ダイヤモンド・プリンセス号雑感ーそれぞれの集団はそれぞれの行動原理で動く。

「役所というのはね、『前例、条例、予算』で動くんです」
西日本のとある市の市長だったKさんが言った。
K市長(元市長だが、呼びやすい肩書きで書く)は地域の名士として長年地域づくりに取り組み、その後市長を務めた。
地域づくりでの役所とのやりとりの中で体得したのが「役所は『前例、条例、予算』で動く」という感覚なのだろう。

 

世の組織や集団には、それぞれの行動原理がある。
(K市長の言が正しいなら)役所の行動原理の一つは「前例、条例、予算」であろう。民間企業なら「儲かるかどうか」は外せない行動原理だし、政治の世界なら「大義があるか」とともに「票になるか」を無視しては話が進まない。
医者の世界では「患者さんのため」というのは行動原理のトップにある。どんなに重要な会議に出ていても、病院長や教授にこっぴどく叱られていても、飲み会に大遅刻しても、「患者さんが急変して」と言い訳すれば全て許される。それはそうと、医者の人たちは会議や飲み会の集合時間はみんなもうちょっと守ったほうがいいと思うよ。
最後の医者の世界の行動原理が「患者さんのため」というのは身贔屓もあるが、ある程度の身贔屓はお許しいただきたい。「みんな、もっと自分のこと好きになったほうがいいと思うよ」と田中みな実も言っていたし(嘘)。
ええと、集団や組織によって行動原理や行動規範が違うという話であった。

 

で、何かの拍子に行動原理や行動規範が異なる組織が協働することになると、コンフリクトが起こる。
「患者さんのため」という行動原理の医者集団と、「前例、条例、予算」という役所集団とが事前すりあわせなしに突然一緒に働こうとすると、お互いに「あいつら何言ってやがる」となる。
そこへ来て、「そもそも船の中の最高責任者は船長。船長をトップとし、船医などをサブリーダーとした軍隊的な上意下達こそが安全な航行を保証するのだ」という船内スタッフの行動原理、「高い金出してゆっくりクルーズを楽しみに来てるんだから、好きなようなさせてくれ」という乗客の行動原理がぶつかり合い、さらにもって「1人の患者の治療や船内秩序も大事だが、感染者を増やさないことが何より最優先される。そのためには手段は問わない」という行動原理のアクティブ感染症医が乗り込んできたのだから、そりゃあ揉めるわ。

 

念のために申し上げると、上記の行動原理云々はぼくの勝手な推測である。またそれぞれの行動原理について、ぼく個人は価値判断をしない。いいとか悪いとかも思わない。非難も賞賛もしない。
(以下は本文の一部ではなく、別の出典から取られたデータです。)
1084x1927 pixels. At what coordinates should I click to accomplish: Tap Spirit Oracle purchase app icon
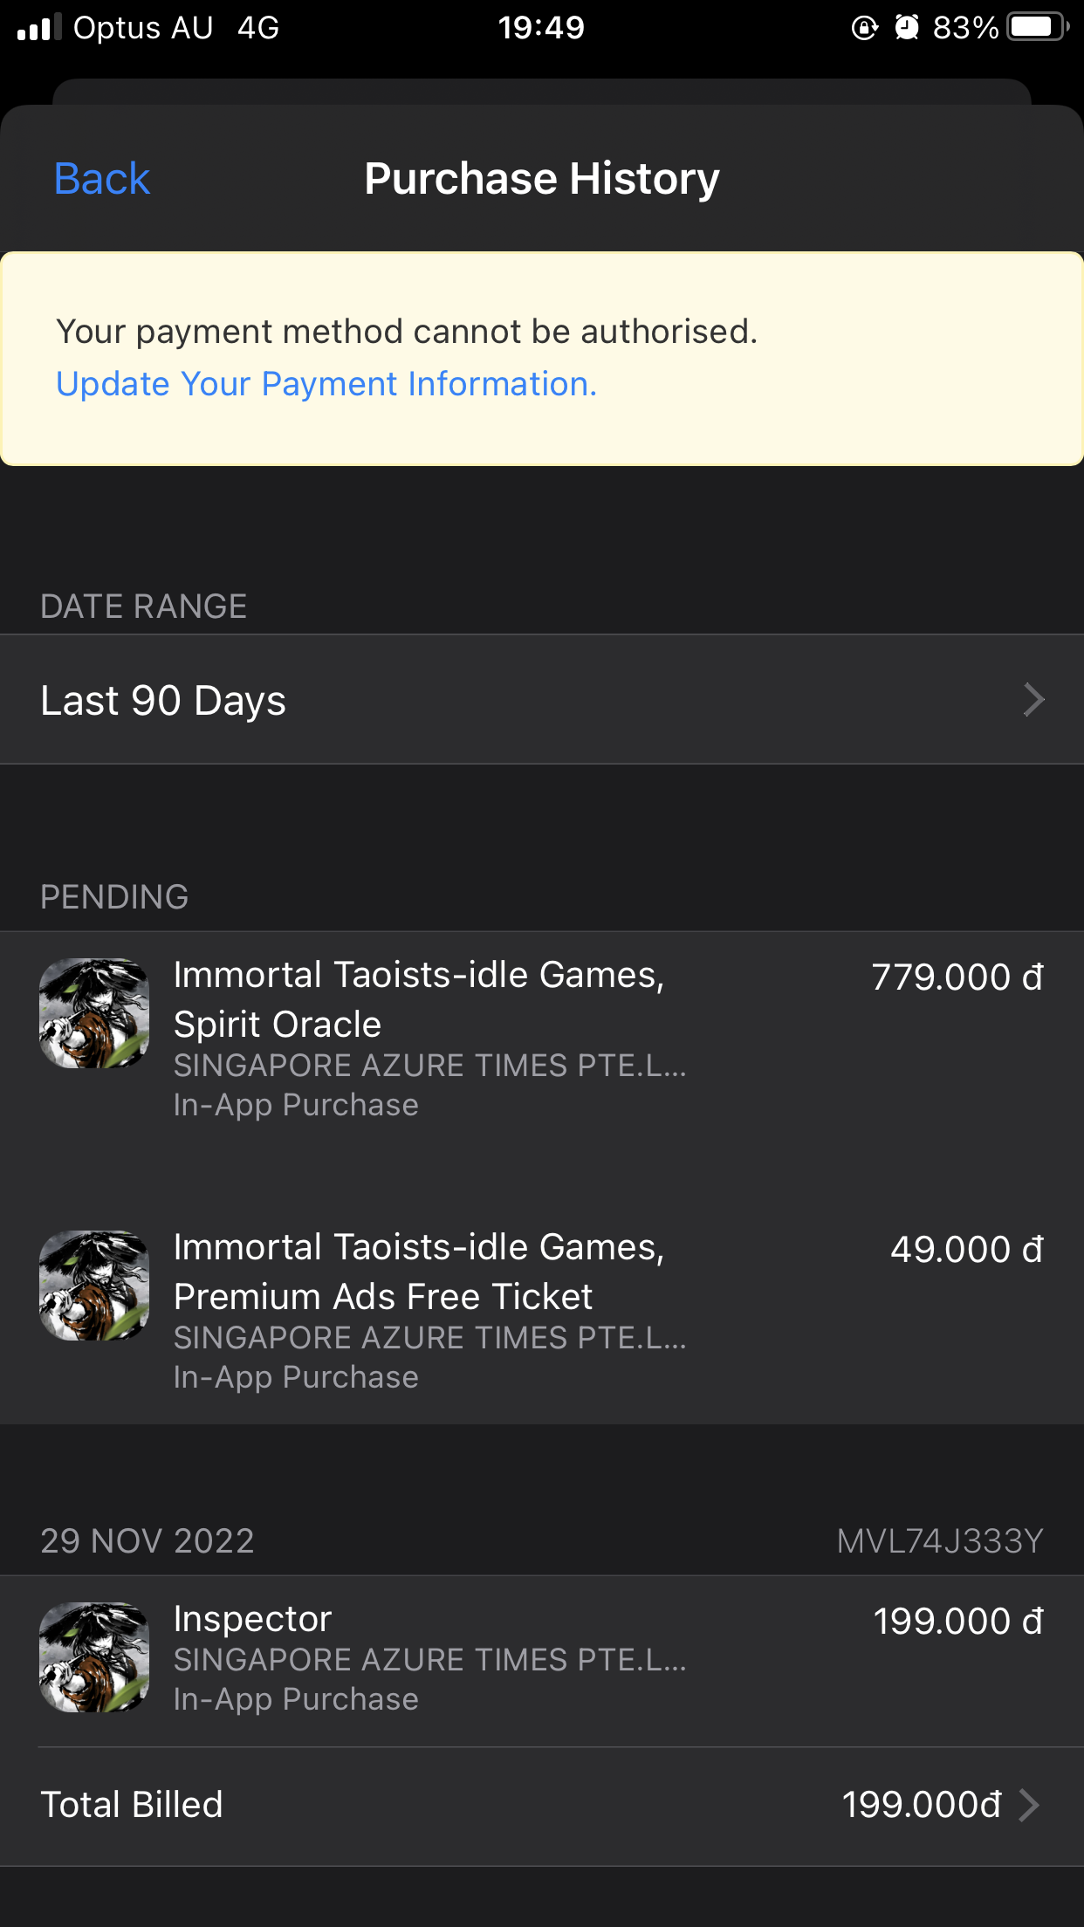coord(94,1013)
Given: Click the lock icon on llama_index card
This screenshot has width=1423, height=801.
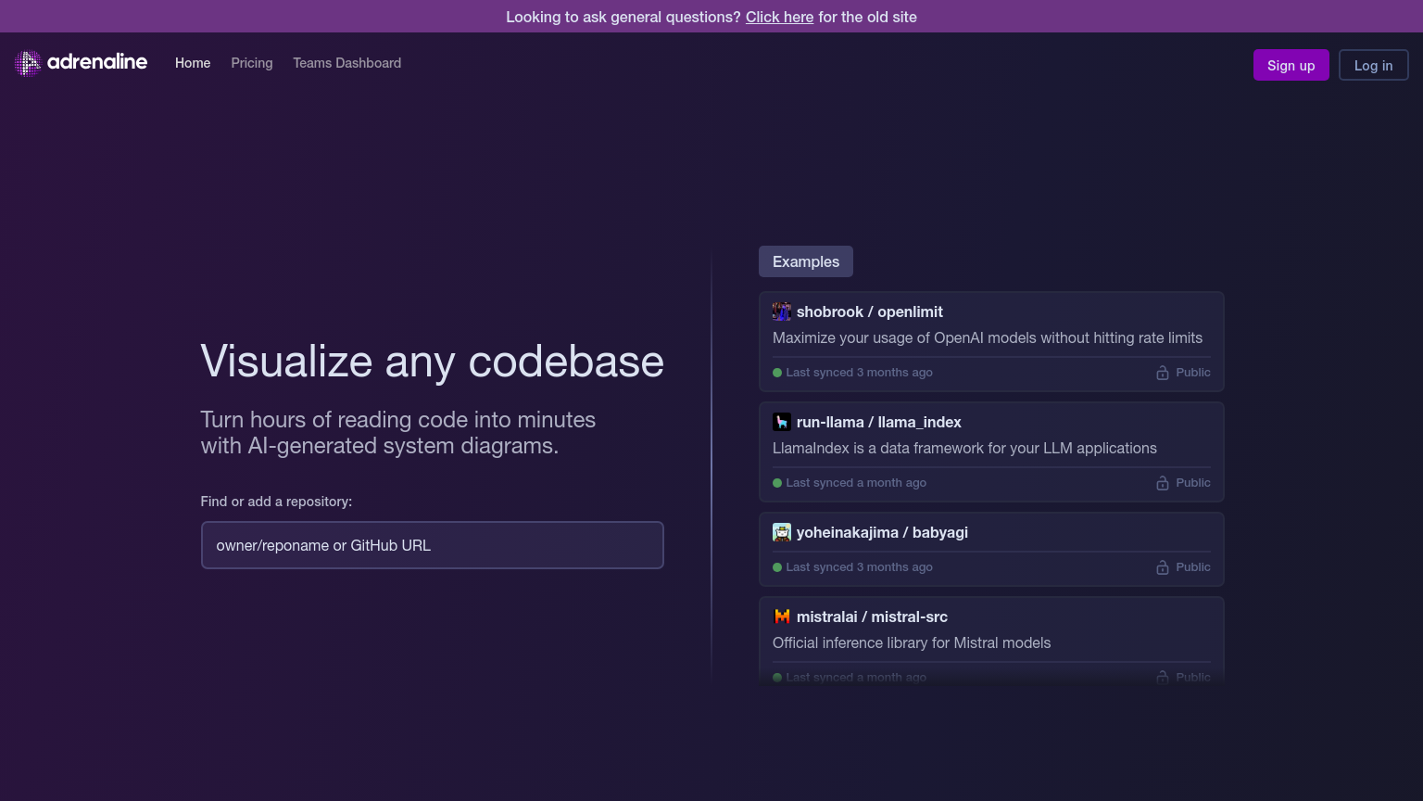Looking at the screenshot, I should pos(1162,483).
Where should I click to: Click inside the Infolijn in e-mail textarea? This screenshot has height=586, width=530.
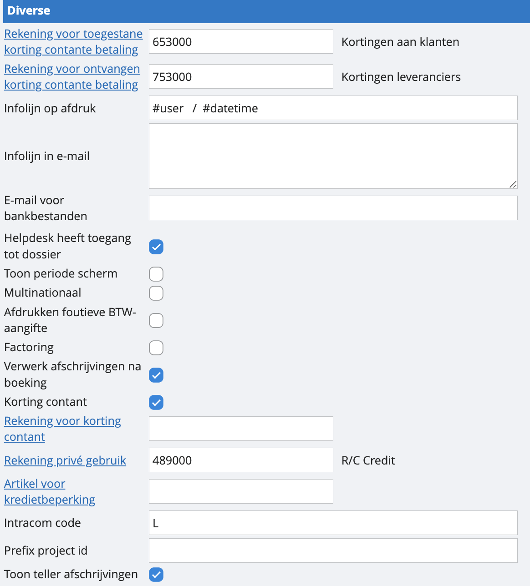(333, 156)
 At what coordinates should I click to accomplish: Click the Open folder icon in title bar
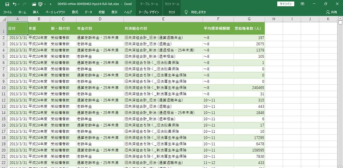[x=34, y=4]
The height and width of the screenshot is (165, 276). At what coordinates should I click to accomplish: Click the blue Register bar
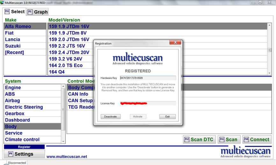[24, 147]
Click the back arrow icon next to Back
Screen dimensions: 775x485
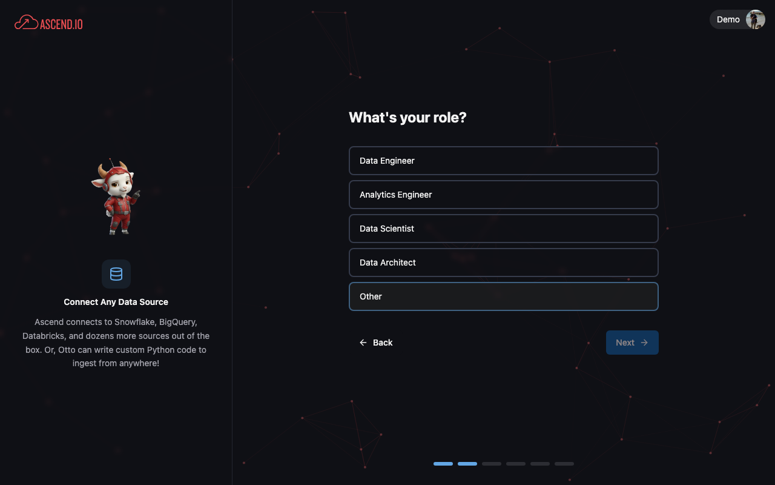pyautogui.click(x=363, y=343)
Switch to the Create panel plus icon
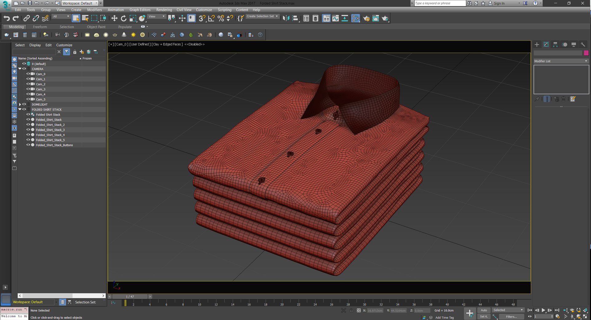 (537, 45)
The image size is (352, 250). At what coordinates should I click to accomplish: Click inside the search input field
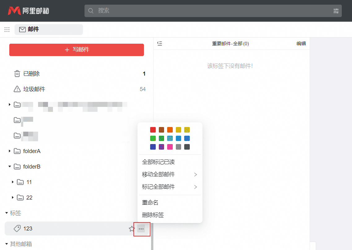click(186, 11)
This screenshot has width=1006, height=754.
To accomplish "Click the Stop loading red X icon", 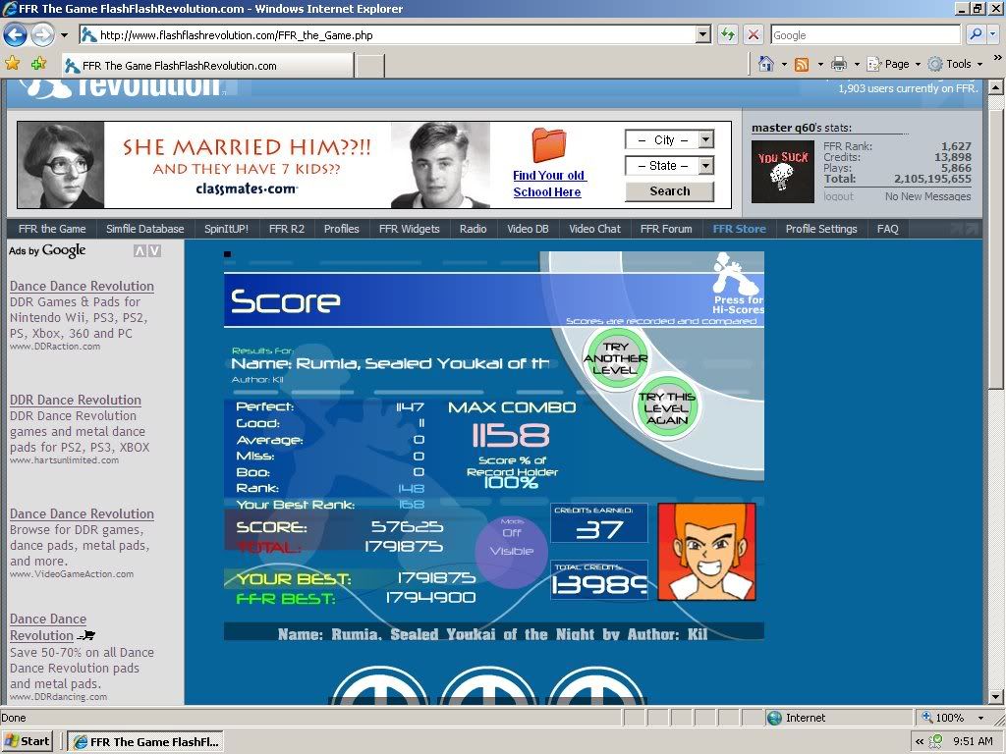I will click(x=754, y=34).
ただそういうもんだ、としか思っていない。
例えば役所の『前例、条例、予算』重視という行動原理(仮説)について、むしろ良いものだと思っている。
それは第二次世界大戦中に旧日本軍が大陸で職位や権限や法的根拠をすっ飛ばしていろいろやらかして、あとから政府が追認みたいなことを繰り返した挙句どうなったかが頭の中にあるからだ。行政において、『前例、条例、予算』を尊重するというのはかなりの程度大事なことだと思う。
だからどの行動原理がいいとか悪いとかを言いたいのではなく、ぼくがここで誠心誠意、心の底から力説したいのは、「行動原理や行動規範が異なる集団と協働するときは、相手がたの行動原理や行動規範がなんであるかをしっかりと見据え、それに沿った話の持っていきかたをしたほうがスムーズにものごとが進むんじゃないっすかねー、よう知らんけど」ということである。

 

蛇足だが、「喧嘩両成敗主義」や「中庸主義」に堕したいわけではない。
今回の件、ぼく個人は岩田先生のエキセントリックな言動を含め岩田先生を支持する。
それはぼく個人が臨床医であり、実現可能な範囲で、感染しないで済むはずの人が感染しないようにするのが最善であり、実現できるはずのことが実現できなかったのはおかしいと思うからである。さらに言えば岩田先生と直接仕事をしていない立場だからかもしれない。一緒に働いたら大変そうなのはよくわかる。
立ち位置によって見えるものは異なるというだけの話だ。